Multiplying two floats doesn't give exact result

Question

I am trying to multiply two floats as follows:

float number1 = 321.12;
float number2 = 345.34;
float rexsult = number1 * number2;

The result I want to see is 110895.582, but when I run the code it just gives me 110896. Most of the time I'm having this issue. Any calculator gives me the exact result with all decimals. How can I achive that result?

edit : It's C code. I'm using XCode iOS simulator.

Answer 1

• floating point variables are only approximate representation, not precise one. Not every number can "fit" into float variable. For example, there is no way to put 1/10 (0.1) into binary variable, just like it's not possible to put 1/3 into decimal one (you can only approximate it with endless 0.33333)
• when outputting such variables, it's usual to apply many rounding options. Unless you set them all, you can never be sure which of them are applied. This is especially true for << operators, as the stream can be told how to round BEFORE <<.
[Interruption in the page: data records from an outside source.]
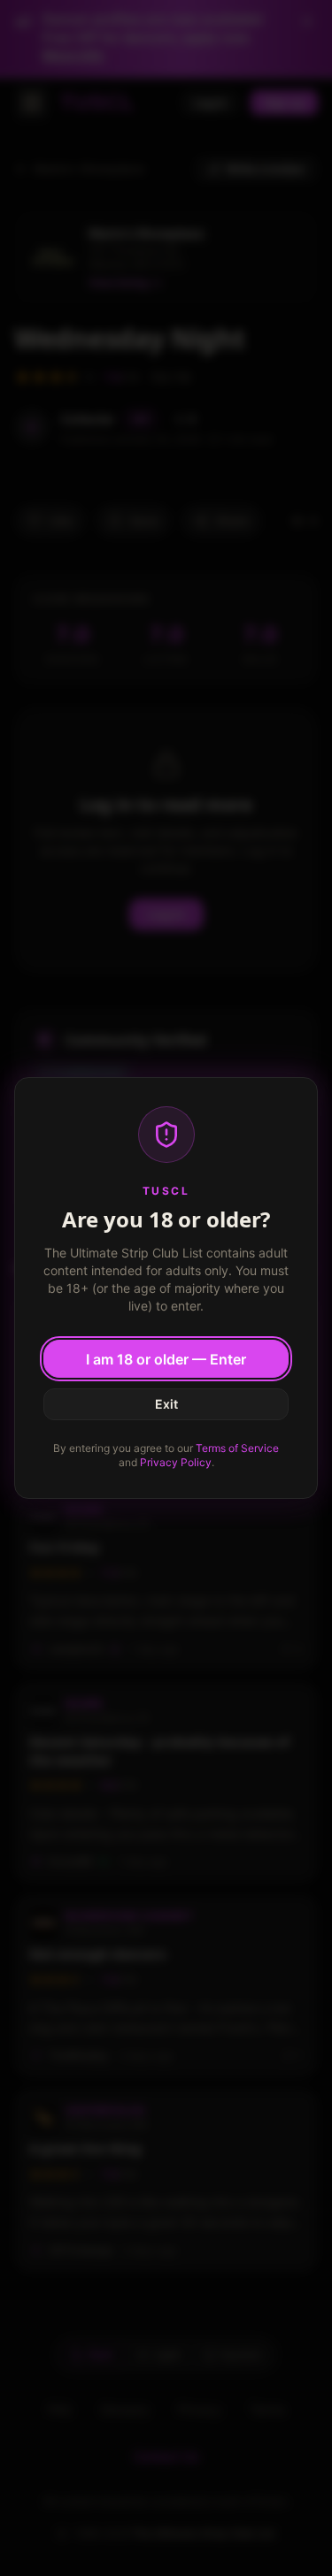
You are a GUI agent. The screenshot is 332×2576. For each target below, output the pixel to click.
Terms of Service (237, 1448)
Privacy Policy (176, 1462)
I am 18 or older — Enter (166, 1359)
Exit (166, 1403)
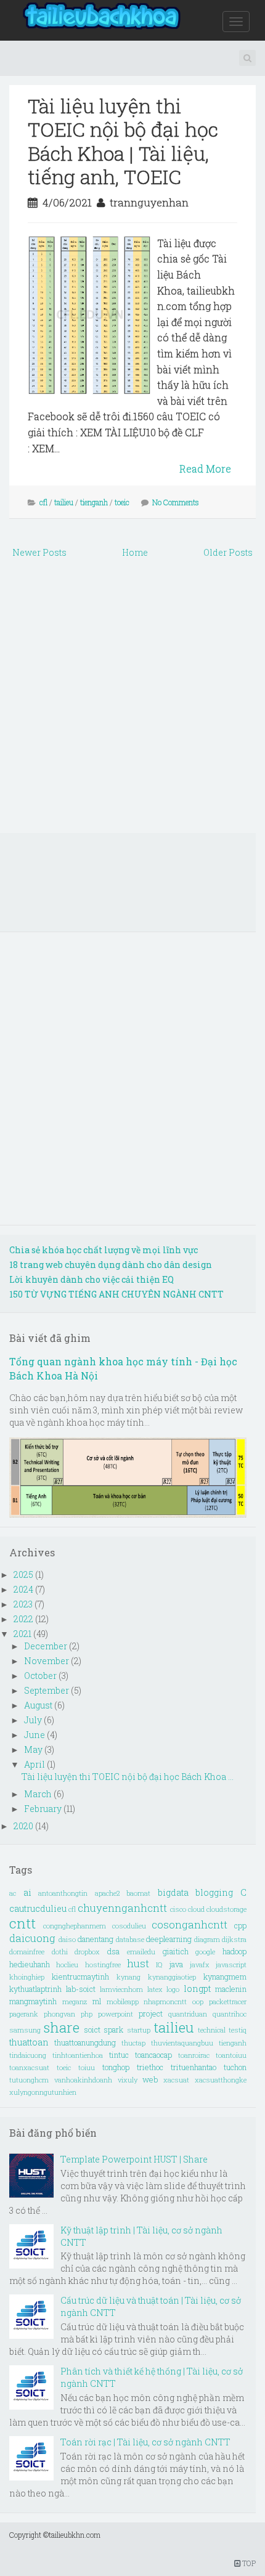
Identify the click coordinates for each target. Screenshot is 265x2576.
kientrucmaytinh (80, 1976)
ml (96, 2001)
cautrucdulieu (38, 1908)
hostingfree (103, 1964)
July (34, 1720)
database (130, 1939)
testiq (238, 2029)
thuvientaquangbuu (182, 2042)
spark (113, 2029)
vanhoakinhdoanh (83, 2079)
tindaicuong (27, 2055)
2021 (23, 1633)
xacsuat (176, 2079)
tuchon (235, 2067)
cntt (22, 1923)
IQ (159, 1964)
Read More (205, 468)
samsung (25, 2029)
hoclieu (67, 1964)
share (62, 2027)
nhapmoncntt (165, 2001)
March (39, 1794)
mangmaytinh (33, 2001)
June (35, 1735)
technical (212, 2029)
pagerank (23, 2013)
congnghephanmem (74, 1925)
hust (138, 1963)
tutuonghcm (29, 2079)
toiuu (86, 2067)
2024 (24, 1589)
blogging (214, 1892)
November (47, 1661)
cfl (43, 502)
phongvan (59, 2013)
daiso (67, 1939)
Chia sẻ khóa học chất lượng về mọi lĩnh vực (103, 1250)
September (47, 1690)
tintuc (119, 2055)
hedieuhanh (29, 1964)
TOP (248, 2563)
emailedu (141, 1951)
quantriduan (187, 2013)
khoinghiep (26, 1976)
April (35, 1764)
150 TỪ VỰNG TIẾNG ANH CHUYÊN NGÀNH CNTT (116, 1294)
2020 (24, 1826)
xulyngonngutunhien (42, 2092)
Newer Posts (39, 552)
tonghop (115, 2067)
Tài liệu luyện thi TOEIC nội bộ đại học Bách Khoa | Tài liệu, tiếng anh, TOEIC (123, 141)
Printf also does some rounding. Consider http://codepad.org/LLweoeHp:

float t = 0.1f;
printf("result: %f\n", t);
--
result: 0.100000

Well, it looks fine. Why? Because printf defaulted to some precision and rounded up the output. Let's dial in 50 places after decimal point: http://codepad.org/frUPOvcI

float t = 0.1f;
printf("result: %.50f\n", t);
--
result: 0.10000000149011611938476562500000000000000000000000

That's different, isn't it? After 625 the float ran out of capacity to hold more data, that's why we see zeroes. A double can hold more digits, but 0.1 in binary is not finite. Double has to give up, eventually: http://codepad.org/RAd7Yu2r

double t = 0.1;
printf("result: %.70f\n", t);
--
result: 0.1000000000000000055511151231257827021181583404541015625000000000000000

In your example, 321.12 alone is enough to cause trouble: http://codepad.org/cgw3vUKn

float t = 321.12f;
printf("and the result is: %.50f\n", t);
result: 321.11999511718750000000000000000000000000000000000000

This is why one has to round up floating point values before presenting them to humans.

Calculator programs don't use floats or doubles at all. They implement decimal number format. eg:

struct decimal
{
     int mantissa; //meaningfull digits
     int exponent; //number of decimal zeroes
};

Ofc that requires reinventing all operations: addition, substraction, multiplication and division. Or just look for a decimal library.

Answer 2

There's a lot of rounding going on.

float a = 321.12; // this number will be rounded
float b = 345.34; // this number will also be rounded
float r = a * b;  // and this number will be rounded too
printf("%.15f\n", r);

I get 110895.578125000000000 after the three separate roundings.

1. If you want more than 6 decimal digits' worth of precision, you will have to use double and not float. (Note that I said "decimal digits' worth", because you don't get decimal digits, you get binary.) As it stands, 1/2 ULP of error (a worst-case bound for a perfectly rounded result) is about 0.004.

2. If you want exactly rounded decimal numbers, you will have to use a specialized decimal library for such a task. A double has more than enough precision for scientists, but if you work with money everything has to be 100% exact. No floating point numbers for money.

Unlike integers, floating point numbers take some real work before you can get accustomed to their pitfalls. See "What Every Computer Scientist Should Know About Floating-Point Arithmetic", which is the classic introduction to the topic.

Edit: Actually, I'm not sure that the code rounds three times. It might round five times, since the constants for a and b might be rounded first to double-precision and then to single-precision when they are stored. But I don't know the rules of this part of C very well.

Answer 3

You will never get the exact result that way.

First of all, number1 ≠ 321.12 because that value cannot be represented exactly in a base-2 system. You'll need an infinite number of bits for it.

The same holds for number2 ≠ 345.34.

So, you begin with inexact values to begin with.

Then the product will get rounded because multiplication gives you double the number of significant digits but the product has to be stored in float again if you multiply floats.

You probably want to use a 10-based system for your numbers. Or, in case your numbers only have 2 decimal digits of the fractional, you can use integers (32-bit integers are sufficient in this case, but you may end up needing 64-bit):

32112 * 34534 = 1108955808.

That represents 321.12 * 345.34 = 110895.5808.

Answer 4

Since you are using C you could easily set the precision by using "%.xf" where x is the wanted precision.

For example:

float n1 = 321.12;
float n2 = 345.34;
float result = n1 * n2;

printf("%.20f", result);

Output:

110895.57812500000000000000

However, note that float only gives six digits of precision. For better precision use double.